3.1 Account information

When you register for a Zivlo account, we collect:

  • Your full name
  • Email address
  • Account password (encrypted using industry-standard hashing - we cannot read it)
  • Any other information you voluntarily provide

3.2 Payment information

All payments are processed by Stripe, our payment processor. We do not collect, store or have access to your full payment card details. Stripe provides us with:

  • The last four digits of your payment card
  • Card expiry date
  • Billing address (if provided to Stripe)
  • Payment confirmation and transaction history

Stripe processes your payment data under its own privacy policy. We recommend you review Stripe's privacy policy at stripe.com/privacy.

3.3 Usage data

We automatically collect information about how you interact with the Service:

  • Log data: IP address, browser type and version, pages visited, time and date of visits, time spent on pages
  • Device data: device type, operating system, unique device identifiers
  • Feature usage: which features you use, search queries (business type and location terms), generated pitches
  • Error reports: technical errors or crashes

3.4 Communications

When you contact us (for example, for support or account queries), we collect:

  • Your email address and any information you include in your message
  • Support ticket history

3.5 Cookies

We use only strictly necessary cookies that are essential for the Service to function, including:

  • Session cookies to keep you signed in to your account
  • Security cookies to protect your account

We do not use analytics cookies, tracking cookies or any cookies for marketing purposes. Because we only use strictly necessary cookies, no cookie consent banner is required. You can control or delete cookies through your browser settings, but doing so may prevent the Service from functioning correctly.

4. Lawful Basis for Processing

Under UK GDPR, we must have a lawful basis to process your personal data. The bases we rely on are:

4.1 Contract (Article 6(1)(b))

Processing necessary to perform our contract with you: providing the Service, managing your account, processing payments, and sending service-related communications.

4.2 Legitimate interests (Article 6(1)(f))

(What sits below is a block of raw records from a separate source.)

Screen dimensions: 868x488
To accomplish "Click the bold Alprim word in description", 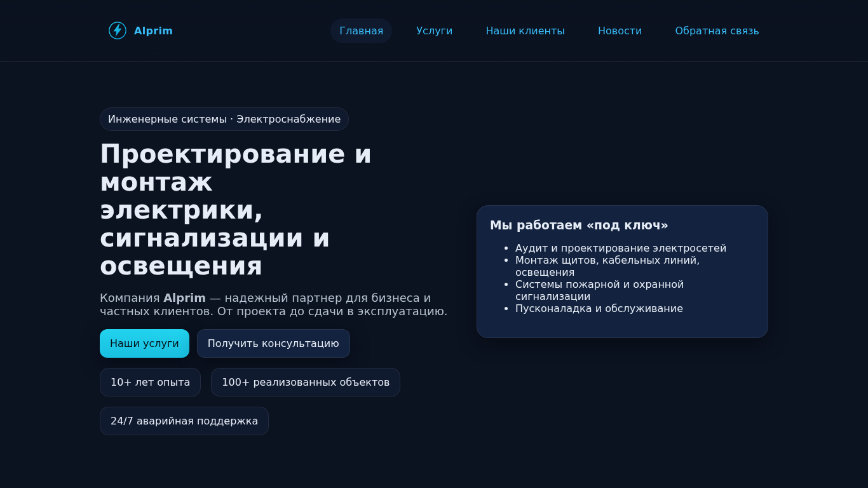I will pyautogui.click(x=184, y=298).
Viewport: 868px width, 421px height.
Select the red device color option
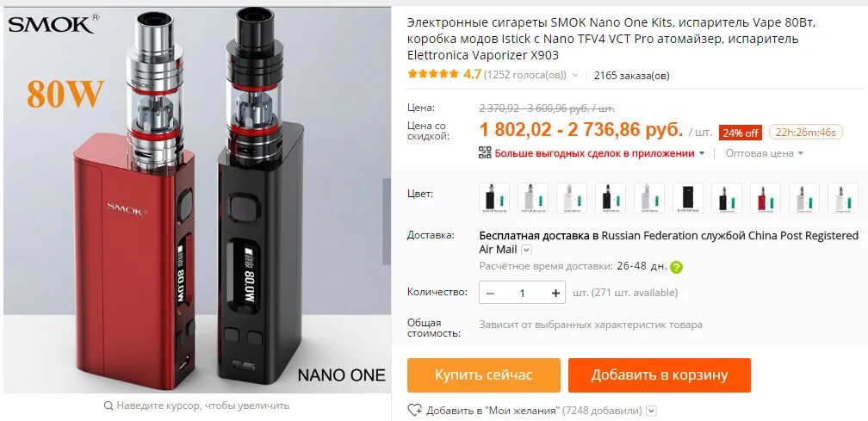pyautogui.click(x=765, y=198)
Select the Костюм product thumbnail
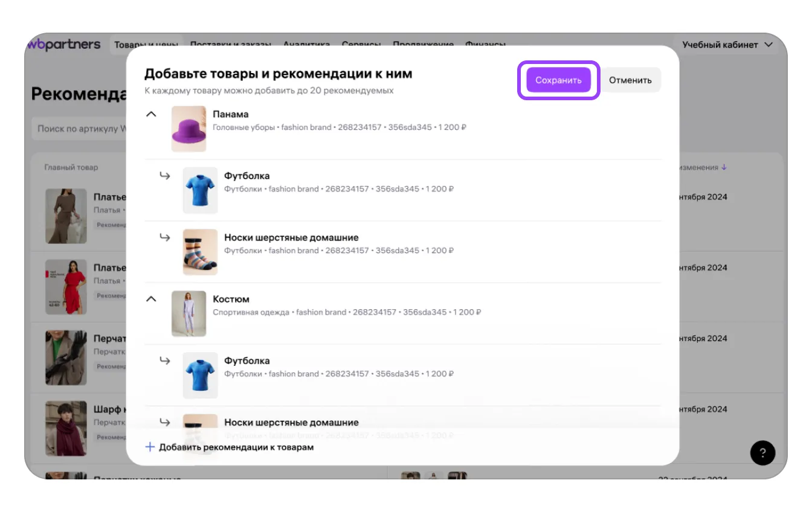Screen dimensions: 812x512 click(189, 314)
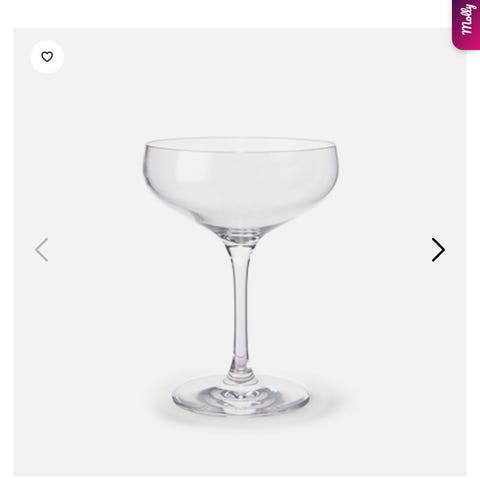Viewport: 480px width, 480px height.
Task: Open the magenta Molly widget
Action: 466,24
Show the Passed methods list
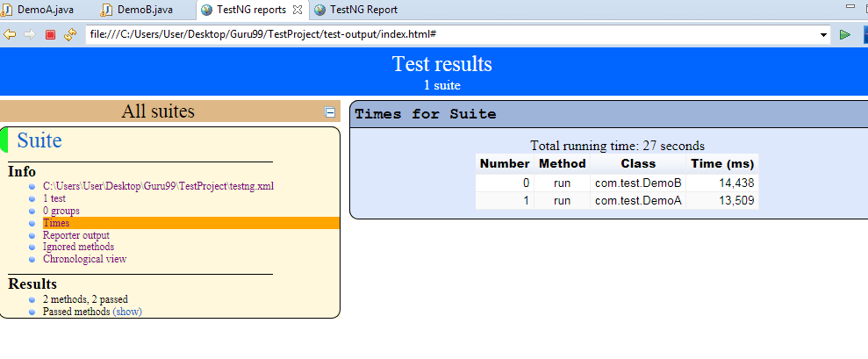 [x=127, y=312]
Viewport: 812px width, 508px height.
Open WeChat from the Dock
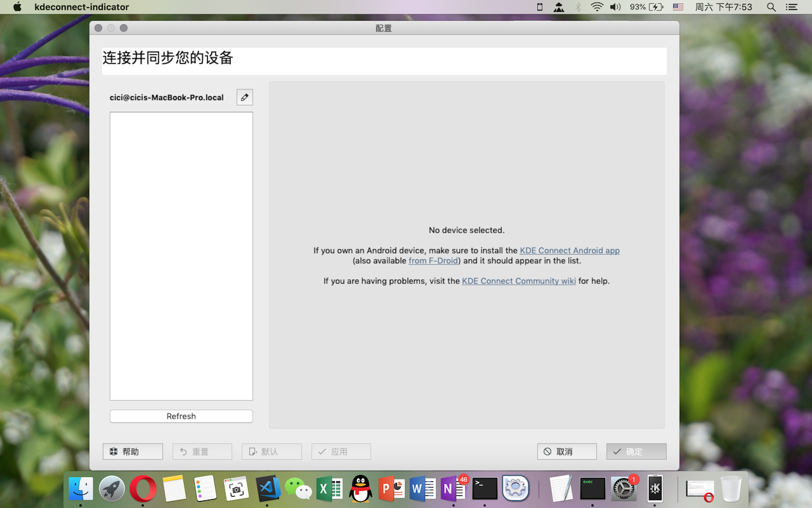pos(298,488)
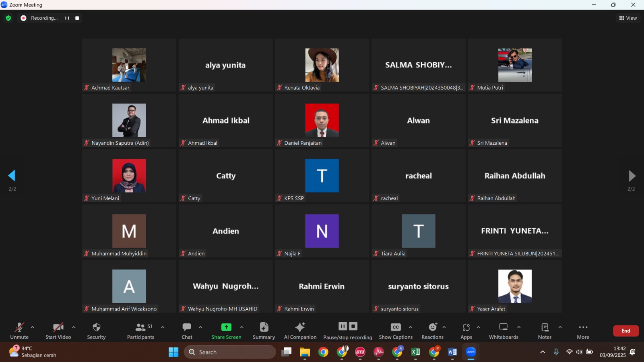Expand options arrow next to Share Screen
Viewport: 644px width, 362px height.
pyautogui.click(x=242, y=327)
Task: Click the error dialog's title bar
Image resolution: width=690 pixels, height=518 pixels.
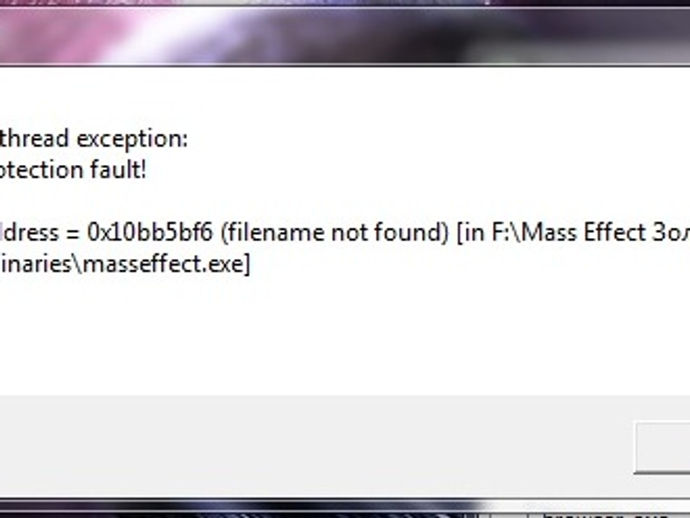Action: [345, 34]
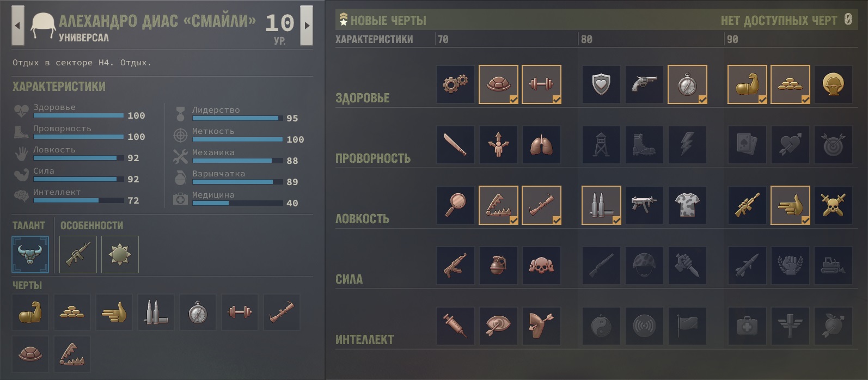Viewport: 868px width, 380px height.
Task: Click the Новые черты header
Action: [x=388, y=21]
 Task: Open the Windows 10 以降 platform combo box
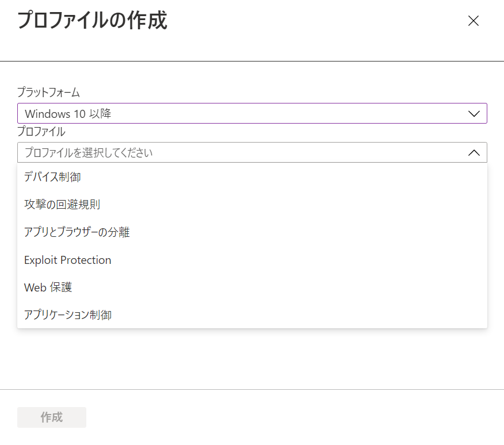[252, 113]
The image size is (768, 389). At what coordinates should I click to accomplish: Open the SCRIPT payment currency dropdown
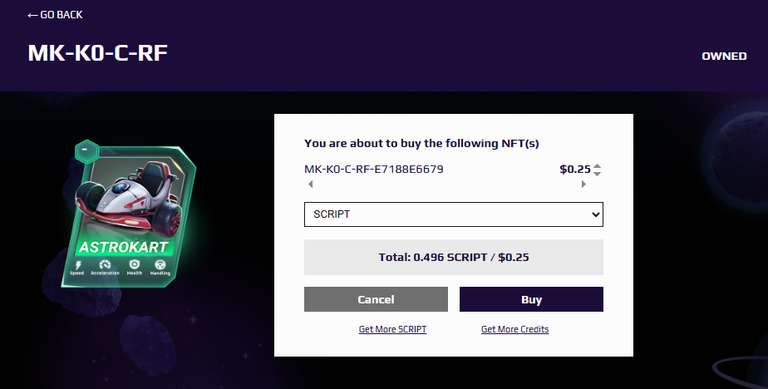coord(454,215)
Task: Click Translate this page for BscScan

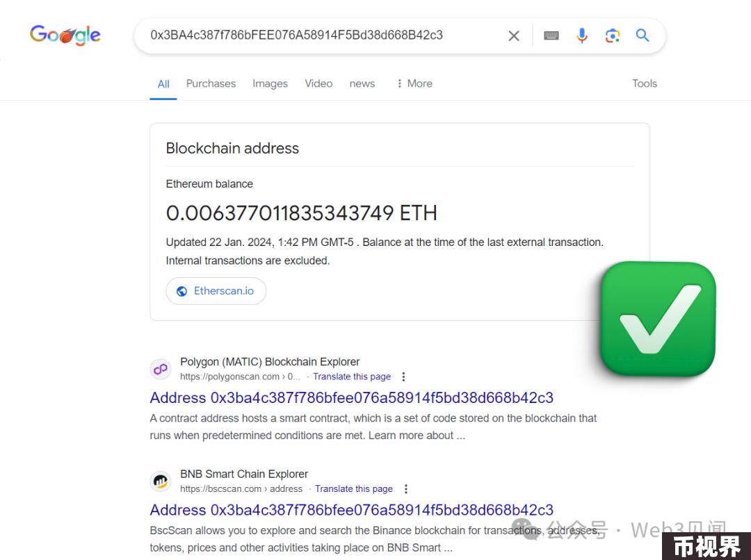Action: [x=353, y=488]
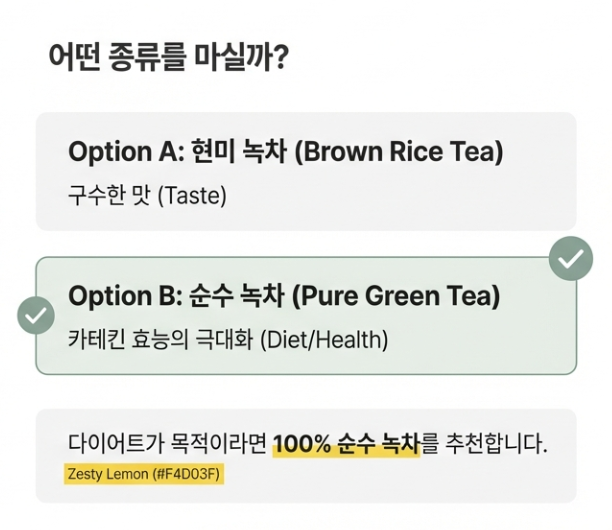Viewport: 612px width, 530px height.
Task: Click the 구수한 맛 (Taste) subtitle
Action: coord(147,195)
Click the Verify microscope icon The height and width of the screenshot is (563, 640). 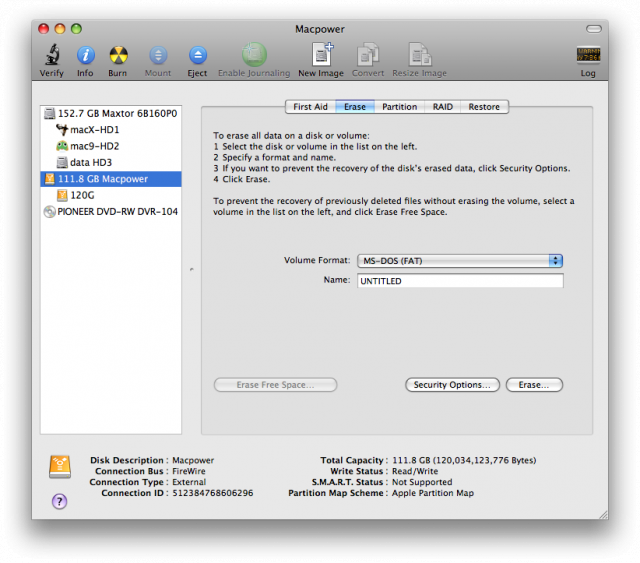tap(52, 55)
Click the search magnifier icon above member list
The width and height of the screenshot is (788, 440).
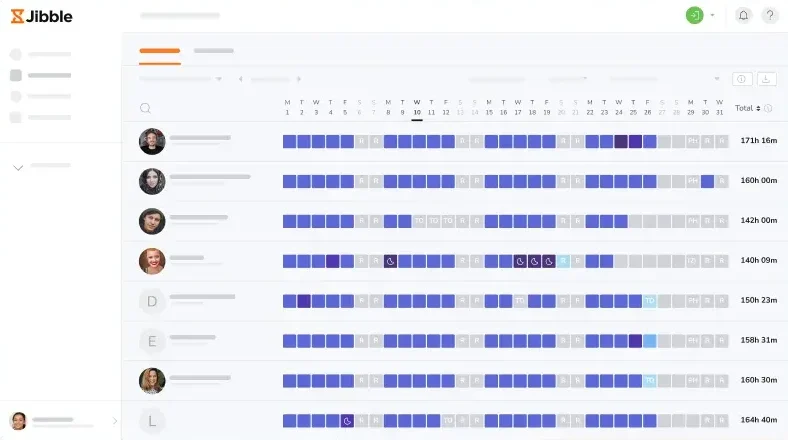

Processing necessary for our legitimate business interests, provided your rights do not override these interests: fraud prevention, network security, service improvement, and analytics. We do not use your data for direct marketing.

4.3 Legal obligation (Article 6(1)(c))

Processing necessary to comply with the law: tax and accounting requirements (we retain billing records for 6 years as required by HMRC), and responding to legal requests from authorities.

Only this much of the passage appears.